[Input records]

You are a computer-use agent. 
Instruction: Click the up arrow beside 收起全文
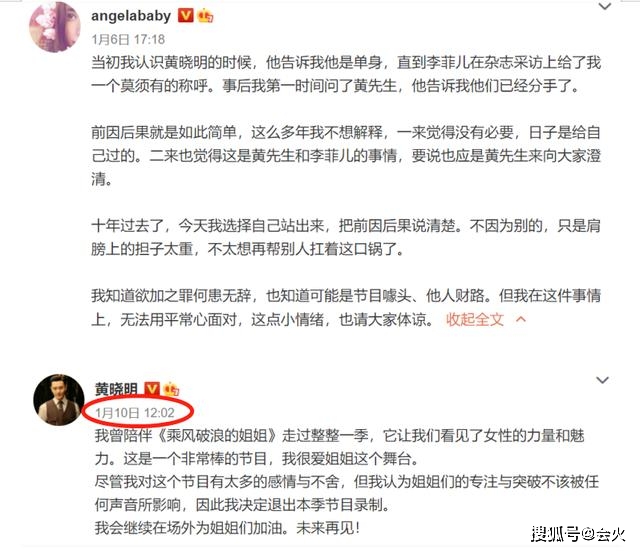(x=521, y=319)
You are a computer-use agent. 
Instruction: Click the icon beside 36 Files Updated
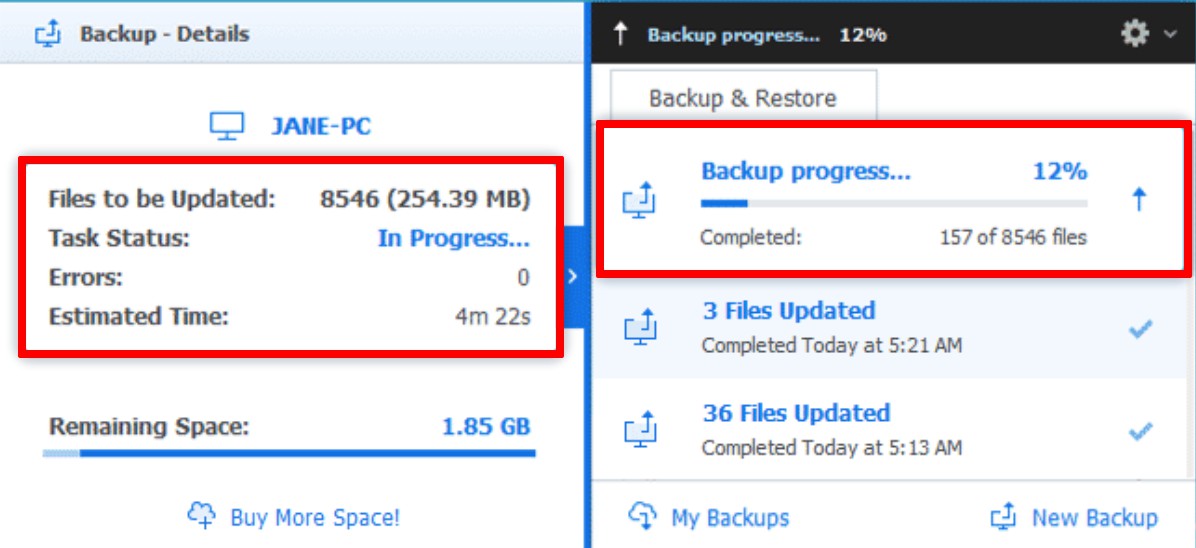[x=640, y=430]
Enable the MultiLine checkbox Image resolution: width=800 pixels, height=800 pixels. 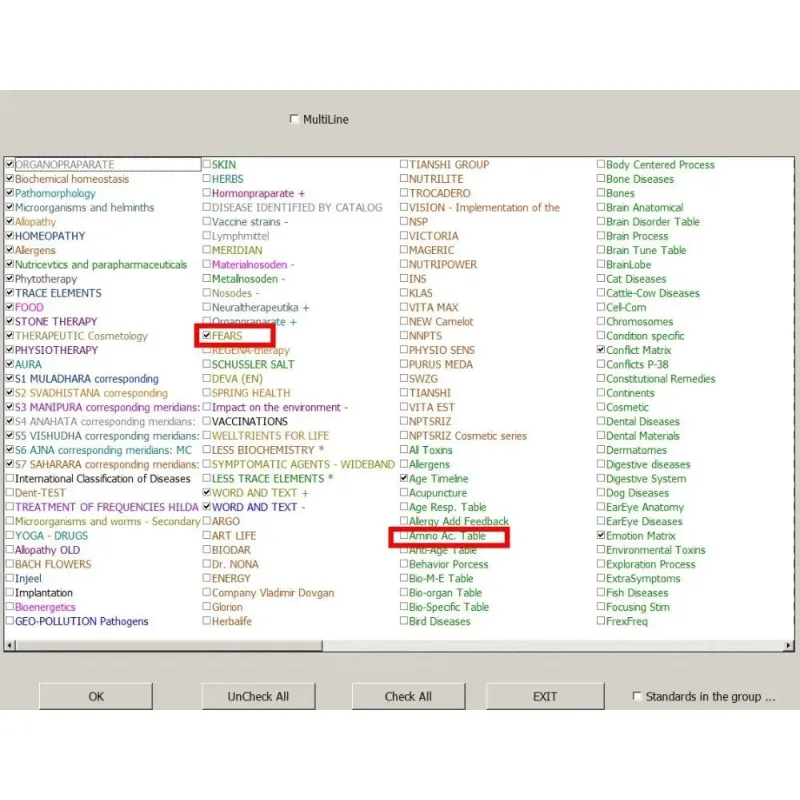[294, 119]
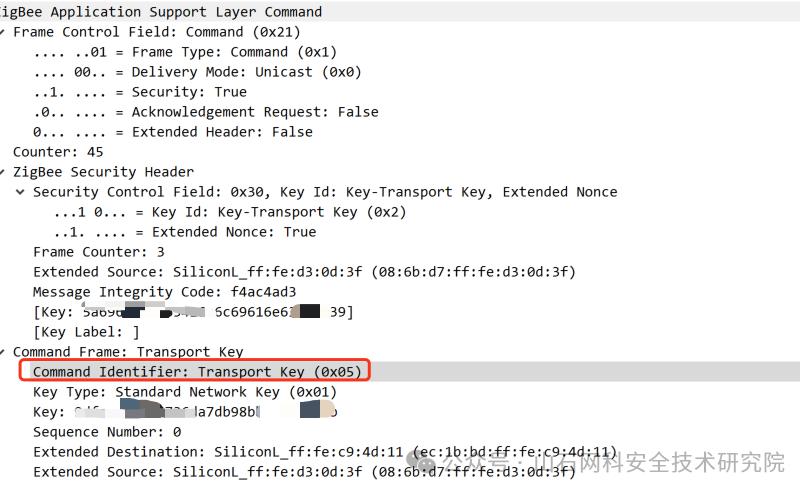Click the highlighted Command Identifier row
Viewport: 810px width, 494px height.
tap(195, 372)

---

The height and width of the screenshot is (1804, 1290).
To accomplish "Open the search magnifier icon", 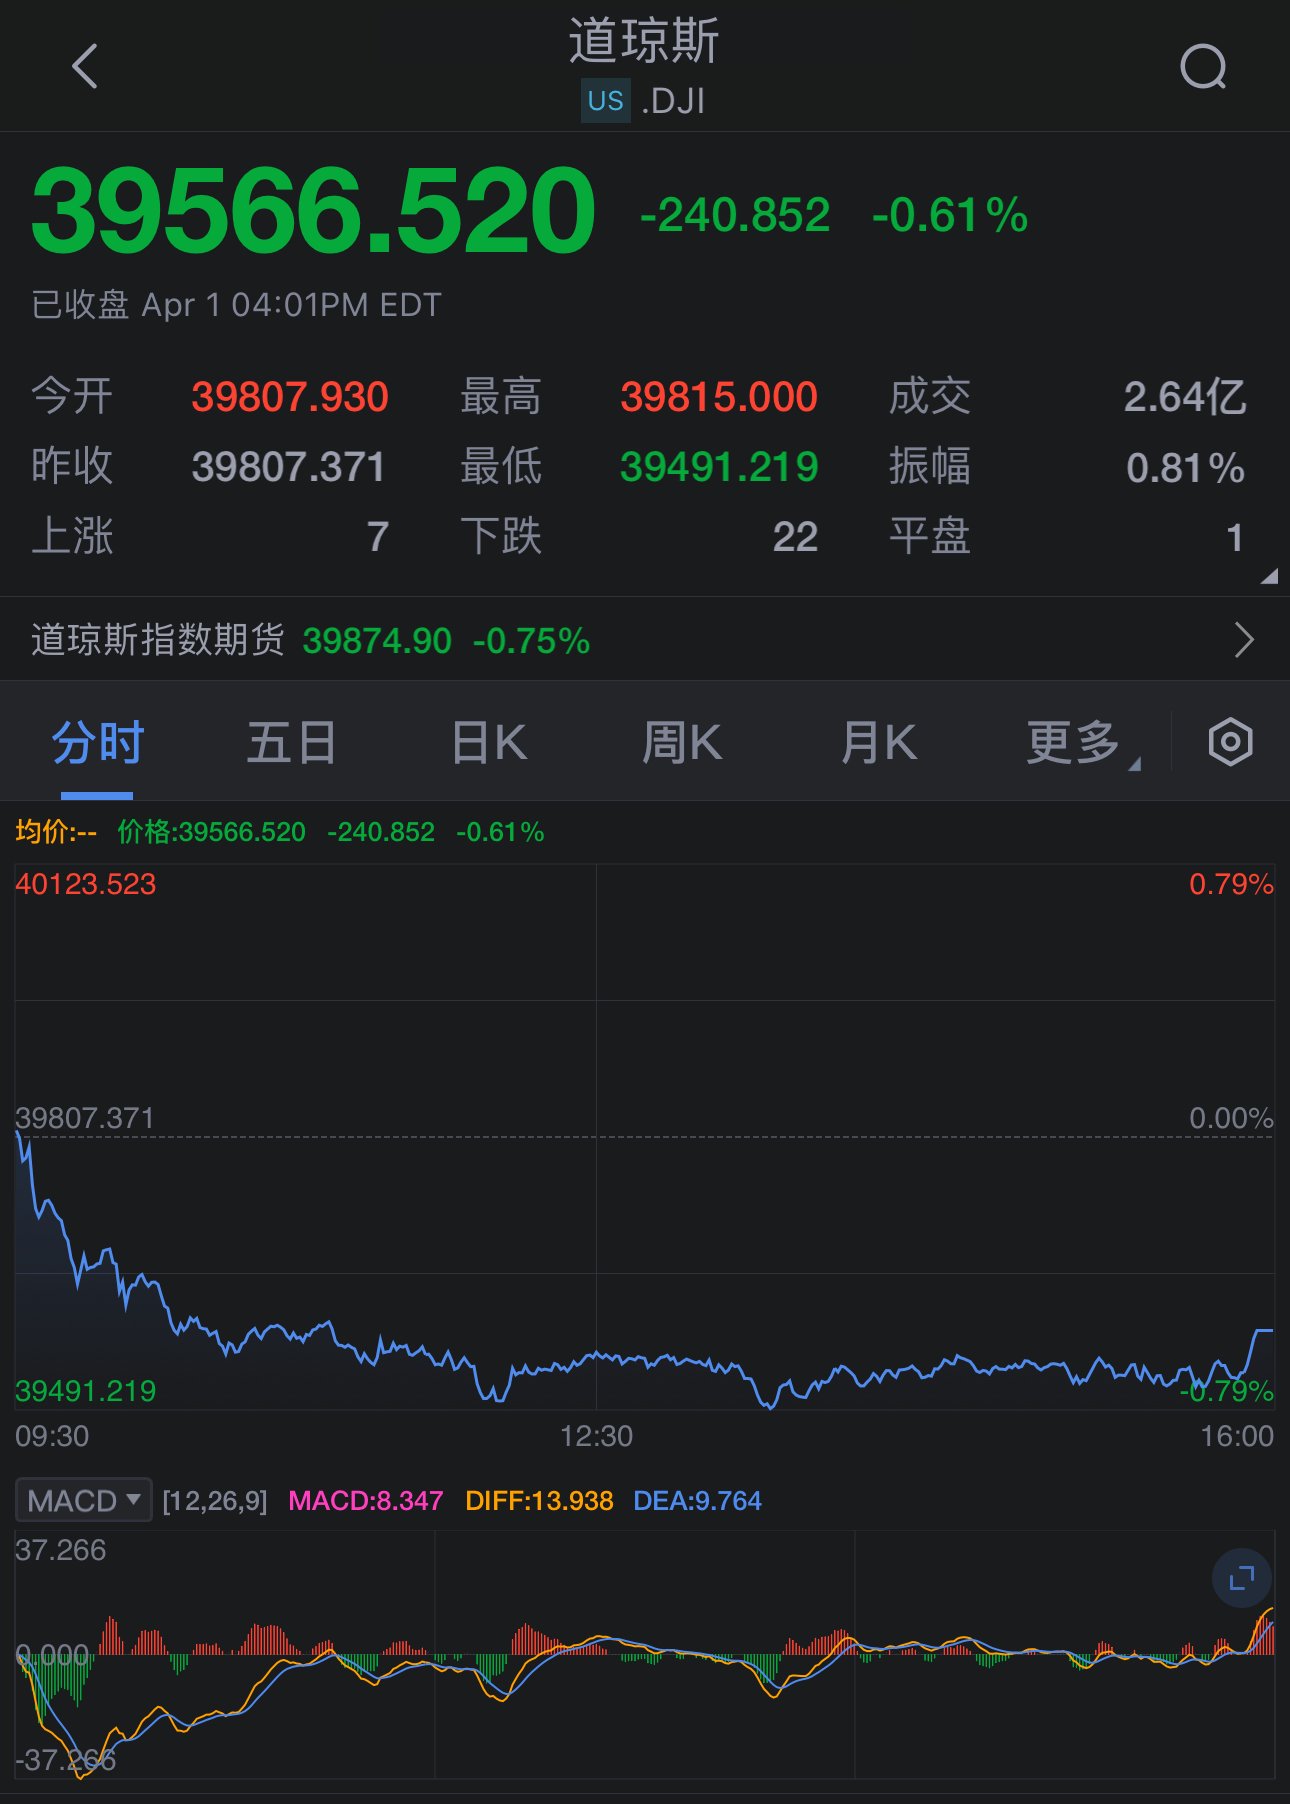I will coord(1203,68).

==

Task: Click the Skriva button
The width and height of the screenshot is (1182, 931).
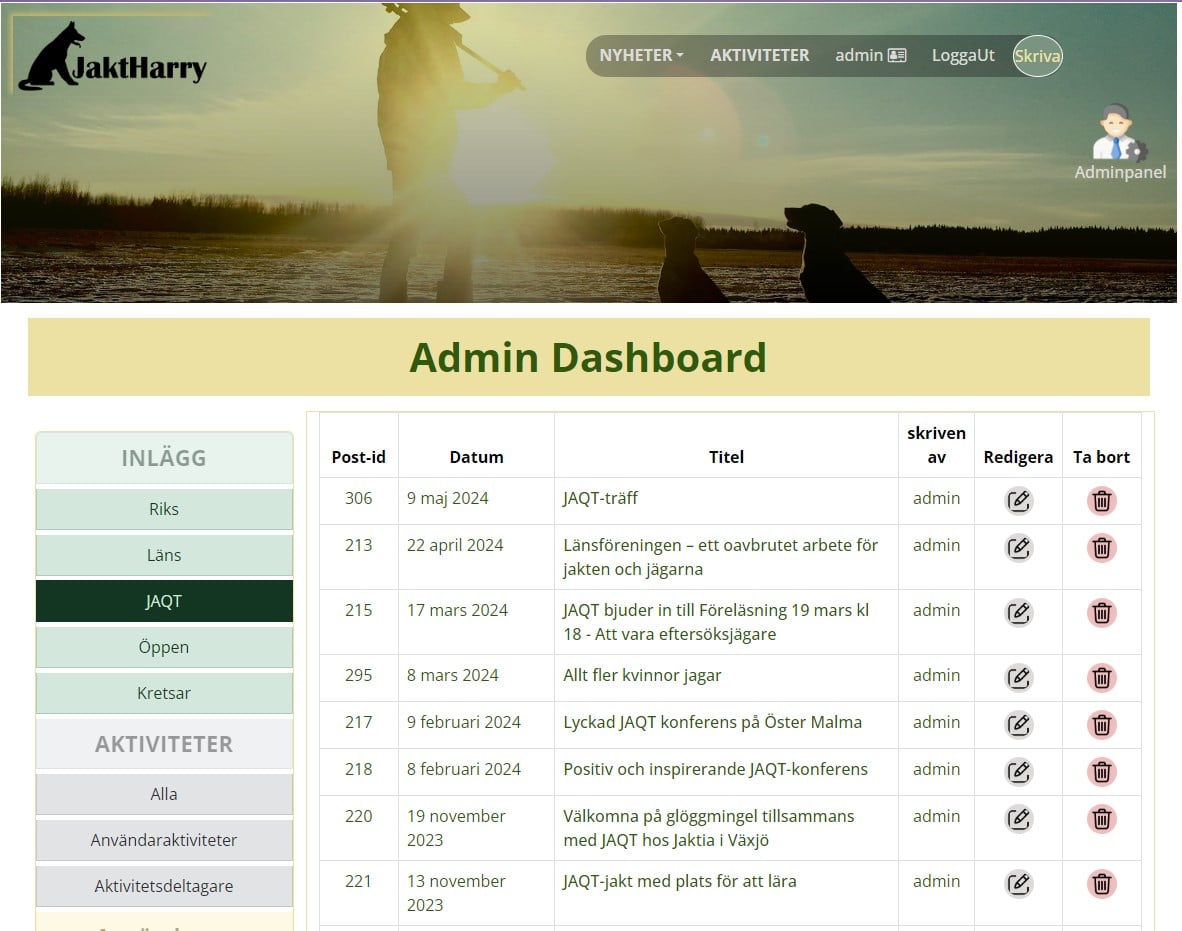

[Problem requirements] Starting at the line with "Task: Click the Skriva button" and ending at the line with "The width and", print each line of the listing above exactly, with no other lines.

[Solution to this problem]
Task: Click the Skriva button
The width and height of the screenshot is (1182, 931).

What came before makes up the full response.